**What to produce**
Please copy the material from the line with "Comentario (24, 426)" up to and including the line with "1 agosto 2026 (108, 403)", swapping "Noticias" for "Novedades" and leaving everything else unchanged.

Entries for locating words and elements
————————

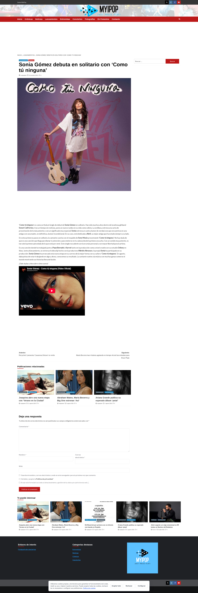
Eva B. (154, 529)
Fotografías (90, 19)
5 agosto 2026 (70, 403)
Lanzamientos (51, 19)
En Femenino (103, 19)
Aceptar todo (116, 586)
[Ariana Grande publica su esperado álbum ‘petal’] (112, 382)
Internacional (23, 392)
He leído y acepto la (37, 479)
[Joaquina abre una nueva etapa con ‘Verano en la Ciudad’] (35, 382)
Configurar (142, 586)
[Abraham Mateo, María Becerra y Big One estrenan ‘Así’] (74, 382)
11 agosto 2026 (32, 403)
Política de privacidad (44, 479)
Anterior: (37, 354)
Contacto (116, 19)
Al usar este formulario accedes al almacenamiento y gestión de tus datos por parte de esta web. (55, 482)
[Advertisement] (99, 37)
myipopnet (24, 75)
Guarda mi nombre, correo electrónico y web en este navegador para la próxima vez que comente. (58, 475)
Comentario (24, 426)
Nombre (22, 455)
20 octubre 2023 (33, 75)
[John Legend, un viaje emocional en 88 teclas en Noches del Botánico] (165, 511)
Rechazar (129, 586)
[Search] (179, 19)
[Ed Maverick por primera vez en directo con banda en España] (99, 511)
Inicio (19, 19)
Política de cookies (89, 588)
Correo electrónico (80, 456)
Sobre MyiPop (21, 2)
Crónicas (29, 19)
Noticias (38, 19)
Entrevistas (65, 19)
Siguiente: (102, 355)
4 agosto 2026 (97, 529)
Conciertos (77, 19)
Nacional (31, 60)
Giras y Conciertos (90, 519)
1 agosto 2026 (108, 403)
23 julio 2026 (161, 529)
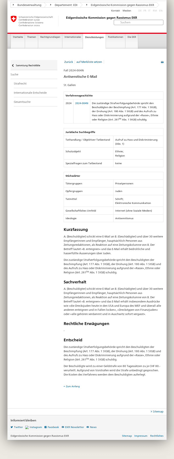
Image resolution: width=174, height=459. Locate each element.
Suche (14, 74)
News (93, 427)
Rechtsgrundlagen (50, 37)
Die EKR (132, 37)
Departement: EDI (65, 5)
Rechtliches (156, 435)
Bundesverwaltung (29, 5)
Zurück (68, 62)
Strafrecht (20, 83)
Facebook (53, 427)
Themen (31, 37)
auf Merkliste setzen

————————

**Output for this exercise**
Comentario (24, 426)
Nombre (22, 455)
20 octubre 2023 (33, 75)
[John Legend, un viaje emocional en 88 teclas en Noches del Botánico] (165, 511)
Rechazar (129, 586)
[Search] (179, 19)
[Ed Maverick por primera vez en directo con banda en España] (99, 511)
Inicio (19, 19)
Política de cookies (89, 588)
Correo electrónico (80, 456)
Sobre MyiPop (21, 2)
Crónicas (29, 19)
Novedades (38, 19)
Entrevistas (65, 19)
Siguiente: (102, 355)
4 agosto 2026 (97, 529)
Conciertos (77, 19)
Nacional (31, 60)
Giras y Conciertos (90, 519)
1 agosto 2026 (108, 403)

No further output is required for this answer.